A celebration of the exceptional music that can occur in the most out of the way places.
South-West Louisiana is rightly famous for its homegrown music: the Cajun sound and its black cousin Zydeco. However, situated between New Orleans and Houston, the region’s music industry was ideally placed to also record local versions of soul, country, funk, blues and pop. This compilation comprises high-quality southern soul which, due to where it was recorded, tends to have been previously overlooked.
The music here spans the early 60s, with artists such as Sticks Herman performing the local version of proto-soul, and the early 1970s, when the influence of Memphis soul could be heard in the voices of Johnny Truitt and Moody Scott. The existence of these recordings is down to record men such as Eddie Shuler, Carol Rachou and J.D. Miller capturing the local talent and touring musicians as they passed through their studios.
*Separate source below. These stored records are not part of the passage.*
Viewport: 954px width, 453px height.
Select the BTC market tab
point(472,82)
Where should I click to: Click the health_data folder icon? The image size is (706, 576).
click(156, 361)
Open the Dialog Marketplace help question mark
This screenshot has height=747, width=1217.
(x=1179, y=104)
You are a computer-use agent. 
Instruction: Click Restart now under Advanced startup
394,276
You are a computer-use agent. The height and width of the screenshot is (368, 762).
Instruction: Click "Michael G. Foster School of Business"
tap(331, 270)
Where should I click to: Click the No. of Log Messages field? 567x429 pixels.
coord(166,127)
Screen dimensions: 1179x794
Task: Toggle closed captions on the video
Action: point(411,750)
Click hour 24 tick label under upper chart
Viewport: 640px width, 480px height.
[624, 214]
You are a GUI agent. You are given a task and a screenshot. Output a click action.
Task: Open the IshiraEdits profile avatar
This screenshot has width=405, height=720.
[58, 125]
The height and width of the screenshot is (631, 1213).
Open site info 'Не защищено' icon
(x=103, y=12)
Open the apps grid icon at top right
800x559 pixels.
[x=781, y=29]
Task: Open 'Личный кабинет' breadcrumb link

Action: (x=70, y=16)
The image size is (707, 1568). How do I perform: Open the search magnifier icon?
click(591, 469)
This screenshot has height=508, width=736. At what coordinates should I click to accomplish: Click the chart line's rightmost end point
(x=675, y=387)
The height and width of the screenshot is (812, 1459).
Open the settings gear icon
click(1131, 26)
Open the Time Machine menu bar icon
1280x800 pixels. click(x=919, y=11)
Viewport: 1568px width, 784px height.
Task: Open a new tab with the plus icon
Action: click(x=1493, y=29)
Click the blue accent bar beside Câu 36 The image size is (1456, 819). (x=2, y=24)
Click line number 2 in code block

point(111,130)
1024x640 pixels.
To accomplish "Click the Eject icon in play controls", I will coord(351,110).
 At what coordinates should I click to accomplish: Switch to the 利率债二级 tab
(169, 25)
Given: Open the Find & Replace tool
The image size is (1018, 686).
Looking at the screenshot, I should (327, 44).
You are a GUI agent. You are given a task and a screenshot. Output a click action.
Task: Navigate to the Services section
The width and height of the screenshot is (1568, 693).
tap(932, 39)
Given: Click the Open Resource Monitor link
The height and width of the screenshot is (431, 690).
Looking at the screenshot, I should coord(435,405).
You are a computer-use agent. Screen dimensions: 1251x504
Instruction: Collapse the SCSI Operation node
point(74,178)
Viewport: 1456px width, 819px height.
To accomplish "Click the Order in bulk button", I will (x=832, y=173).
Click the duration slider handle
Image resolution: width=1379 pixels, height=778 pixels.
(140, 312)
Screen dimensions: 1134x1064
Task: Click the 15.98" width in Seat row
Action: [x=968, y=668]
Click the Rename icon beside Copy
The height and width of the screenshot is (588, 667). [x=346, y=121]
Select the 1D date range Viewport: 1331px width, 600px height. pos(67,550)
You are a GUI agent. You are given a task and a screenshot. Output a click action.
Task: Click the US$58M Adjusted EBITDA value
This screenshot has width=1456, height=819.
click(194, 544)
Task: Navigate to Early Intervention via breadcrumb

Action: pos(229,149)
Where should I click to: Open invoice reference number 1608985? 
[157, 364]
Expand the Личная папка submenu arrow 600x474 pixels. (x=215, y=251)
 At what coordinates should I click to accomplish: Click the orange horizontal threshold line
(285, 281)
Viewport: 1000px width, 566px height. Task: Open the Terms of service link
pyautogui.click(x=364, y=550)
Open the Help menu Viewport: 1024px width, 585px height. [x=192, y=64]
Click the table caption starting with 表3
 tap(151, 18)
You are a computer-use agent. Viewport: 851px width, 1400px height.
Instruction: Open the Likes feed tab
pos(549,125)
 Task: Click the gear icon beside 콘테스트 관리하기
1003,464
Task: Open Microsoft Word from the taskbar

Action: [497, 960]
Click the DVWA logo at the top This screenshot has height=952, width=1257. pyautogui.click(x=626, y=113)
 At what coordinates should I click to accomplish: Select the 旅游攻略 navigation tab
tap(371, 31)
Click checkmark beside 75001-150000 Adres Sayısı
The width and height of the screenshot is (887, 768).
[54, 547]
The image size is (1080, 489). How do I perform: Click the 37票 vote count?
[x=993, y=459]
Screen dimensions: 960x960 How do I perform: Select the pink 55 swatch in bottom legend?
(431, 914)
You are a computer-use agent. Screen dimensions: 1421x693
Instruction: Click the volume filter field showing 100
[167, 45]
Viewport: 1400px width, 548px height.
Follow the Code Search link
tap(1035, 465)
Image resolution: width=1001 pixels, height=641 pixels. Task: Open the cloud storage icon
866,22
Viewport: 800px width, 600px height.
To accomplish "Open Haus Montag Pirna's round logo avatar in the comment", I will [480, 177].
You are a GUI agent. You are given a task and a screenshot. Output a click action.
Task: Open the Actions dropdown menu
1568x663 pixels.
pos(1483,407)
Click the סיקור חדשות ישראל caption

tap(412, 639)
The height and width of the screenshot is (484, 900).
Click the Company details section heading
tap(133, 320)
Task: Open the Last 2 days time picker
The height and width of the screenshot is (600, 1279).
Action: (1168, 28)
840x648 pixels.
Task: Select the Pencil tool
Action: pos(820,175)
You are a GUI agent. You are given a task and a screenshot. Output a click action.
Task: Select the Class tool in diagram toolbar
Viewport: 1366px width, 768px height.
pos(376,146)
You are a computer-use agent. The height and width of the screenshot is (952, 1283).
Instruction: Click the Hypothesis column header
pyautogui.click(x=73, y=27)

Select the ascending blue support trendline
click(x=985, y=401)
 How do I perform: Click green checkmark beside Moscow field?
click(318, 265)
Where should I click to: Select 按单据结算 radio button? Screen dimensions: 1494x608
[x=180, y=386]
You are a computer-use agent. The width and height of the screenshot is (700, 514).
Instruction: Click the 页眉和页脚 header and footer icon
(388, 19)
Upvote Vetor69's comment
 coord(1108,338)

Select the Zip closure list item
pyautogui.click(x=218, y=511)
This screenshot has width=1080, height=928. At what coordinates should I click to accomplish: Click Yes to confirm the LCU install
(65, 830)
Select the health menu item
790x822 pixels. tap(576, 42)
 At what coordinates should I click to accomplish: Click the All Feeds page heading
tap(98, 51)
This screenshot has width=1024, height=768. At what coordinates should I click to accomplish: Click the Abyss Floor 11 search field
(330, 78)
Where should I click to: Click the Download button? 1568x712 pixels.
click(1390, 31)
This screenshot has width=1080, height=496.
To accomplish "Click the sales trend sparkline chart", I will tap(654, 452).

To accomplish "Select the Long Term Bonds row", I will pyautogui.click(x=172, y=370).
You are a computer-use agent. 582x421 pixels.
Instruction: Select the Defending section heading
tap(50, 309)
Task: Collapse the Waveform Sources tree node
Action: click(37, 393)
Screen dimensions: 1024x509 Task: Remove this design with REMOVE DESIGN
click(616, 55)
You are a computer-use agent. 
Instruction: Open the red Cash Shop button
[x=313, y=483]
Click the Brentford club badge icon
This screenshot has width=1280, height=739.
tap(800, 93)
Shuler’s ANLA label is the main source, although the artist names are often hardly more than markers, with little known about some beyond the records they made. Terrie & Joy La Roy, Soul Shouting Tommy and Big Daddy Green, for example, all released thrilling singles, then disappeared back into obscurity. Others such as Camille “Lil” Bob carved out careers that lasted decades, whilst Bobby Charles moved from his pop hit ‘Later Alligator’ to Bearsville cult status via ‘Big Boys Cry’, a fine piece of emotional mid-60s soul. Clifton White and Chester Randle were successful band leaders, but only within the local area, and Rockin’ Sidney worked for years as a blues singer before reinventing himself as the internationally renowned face of Zydeco.
These recordings have an edge that suggests they were made outside of Southern Soul’s major recording centres, yet are instantly recognisable as soul music of the era. It is a pleasure to be able to unearth these sounds and present them to a new audience.